ПРЕДЛОЖЕННЫЙ ОТРЫВОК:
• • • • • • •
В 30-е годы такую опасность отчетливо видел и Фицджеральд. Но в раннем творчестве – вплоть до «Великого Гэтсби» (1925) – брожение умов, охватившее и «беспокойных» персонажей Фицджеральда, еще не было им, в отличие от Вулфа, осознано в своем наиболее вероятном конечном исходе. Он только предощущал драму, которая поджидает его героев, предощущал обостренно и неотступно. Однако постичь ее причины, ее закономерность ему пока что оказывалось трудно.
Об этом рассказано в «Раннем успехе»: «Все сюжеты, которые мне приходили в голову, непременно заключали в себе какое-то несчастье. Прелестные юные создания в моих романах шли ко дну, алмазные горы в моих рассказах взрывались изнутри, мои миллионеры были вроде крестьян Томаса Гарди: такие же прекрасные, такие же обреченные. В действительности подобных драм еще не происходило, но я был твердо убежден, что жизнь – не тот беззаботный разгул, какой в ней видят все эти люди, представлявшие поколение, которое шло вслед за моим».
Точнее было бы – «мое поколение»: общность настроений в данном случае куда важнее возрастных различий, к тому же незначительных. А эта общность не могла вызвать сомнений. Только предчувствие несчастья и катастрофы, явственное у Фицджеральда и в самых первых его произведениях, создавало некоторую дистанцию между автором и его персонажами.
Однако дистанция осталась не замеченной большинством его читателей, даже такими, как Гертруда Стайн или Хемингуэй. И за Фицджеральдом закрепилась репутация провозвестника «века джаза», творца его обманчивых сказок, его беспочвенных и порою опасных иллюзий.
Эмори Блейн говорит от имени тех, кто прошел через купель разочарования и изверился в «старых прописях», как, впрочем, и в романтических бунтарях против лжи, бросавших ей вызов с горних вершин презрения к жизни. Новые бунтари не хотели участи «позеров» и не собирались отправляться на заведомо бесплодные поиски Грааля. Но и примириться с «системой, при которой кто богаче, тому достается самая прекрасная девушка, если он ее пожелал», они тоже не собирались.
• • • • • • •
ИСХОДНЫЕ ДАННЫЕ:
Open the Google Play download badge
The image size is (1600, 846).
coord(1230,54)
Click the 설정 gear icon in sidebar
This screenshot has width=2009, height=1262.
• • • • • • •
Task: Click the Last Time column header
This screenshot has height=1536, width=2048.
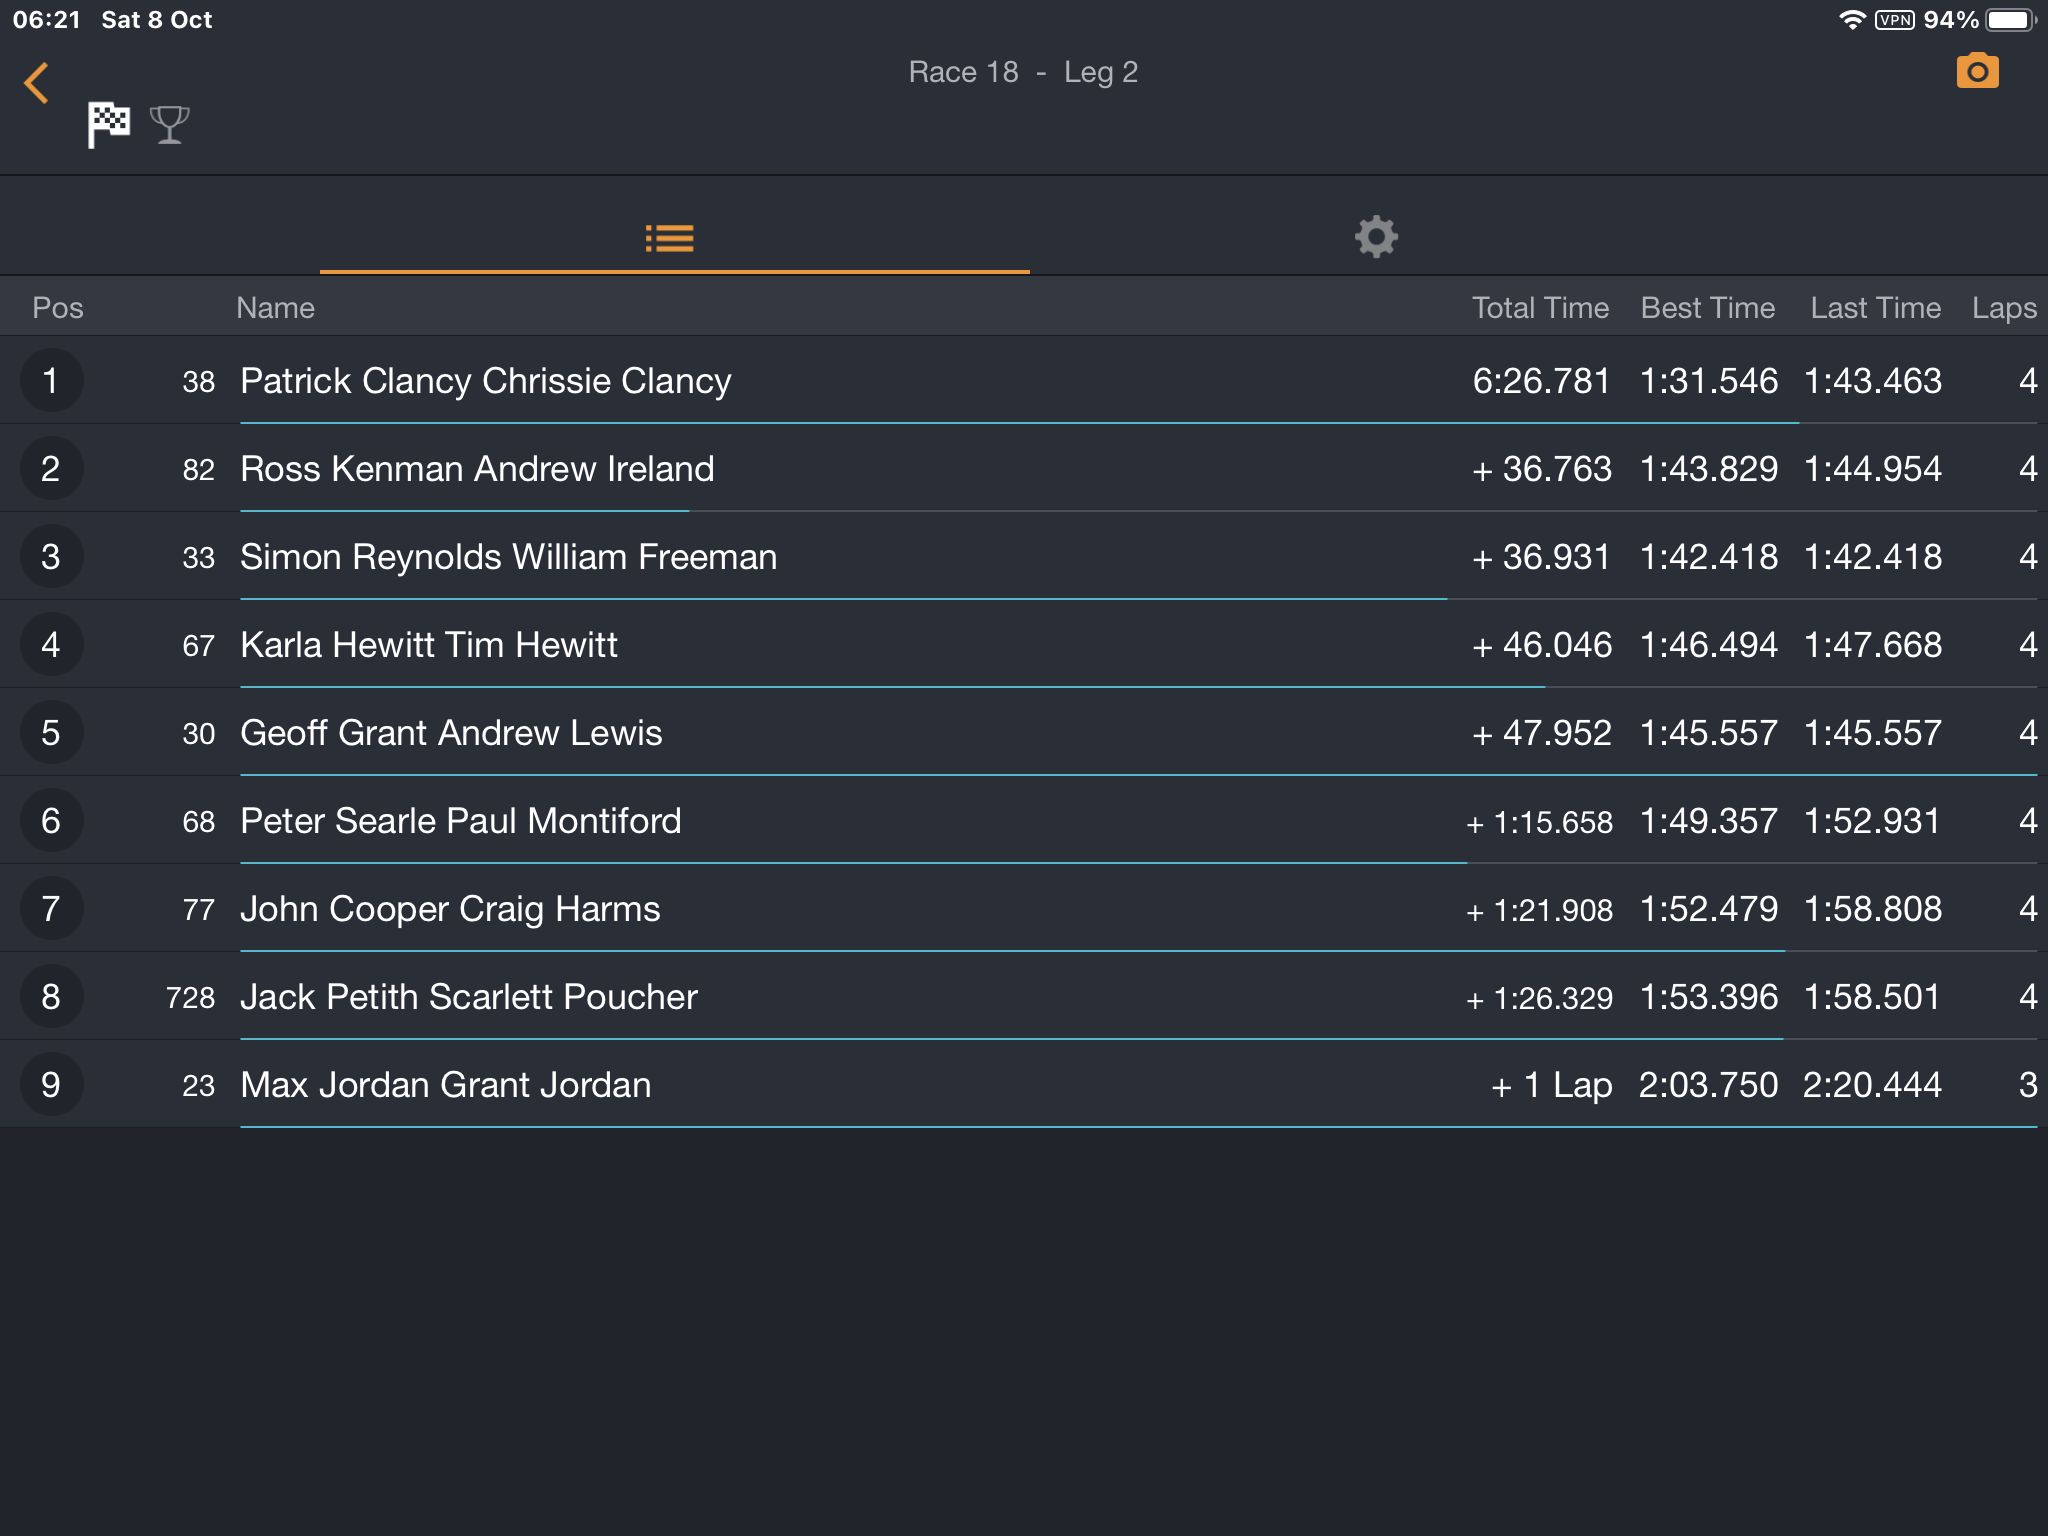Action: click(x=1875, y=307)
• • • • • • •
ПИСЬМЕННОЕ ЗАДАНИЕ: Перепишите из отрывка о Фицджеральде без изменений фрагмент от слов «В 30-е годы» до слов «что оказывалось трудно.» включительно. Опирайтесь только на отрывок.

РЕШЕНИЕ ЗАДАЧИ:
В 30-е годы такую опасность отчетливо видел и Фицджеральд. Но в раннем творчестве – вплоть до «Великого Гэтсби» (1925) – брожение умов, охватившее и «беспокойных» персонажей Фицджеральда, еще не было им, в отличие от Вулфа, осознано в своем наиболее вероятном конечном исходе. Он только предощущал драму, которая поджидает его героев, предощущал обостренно и неотступно. Однако постичь ее причины, ее закономерность ему пока что оказывалось трудно.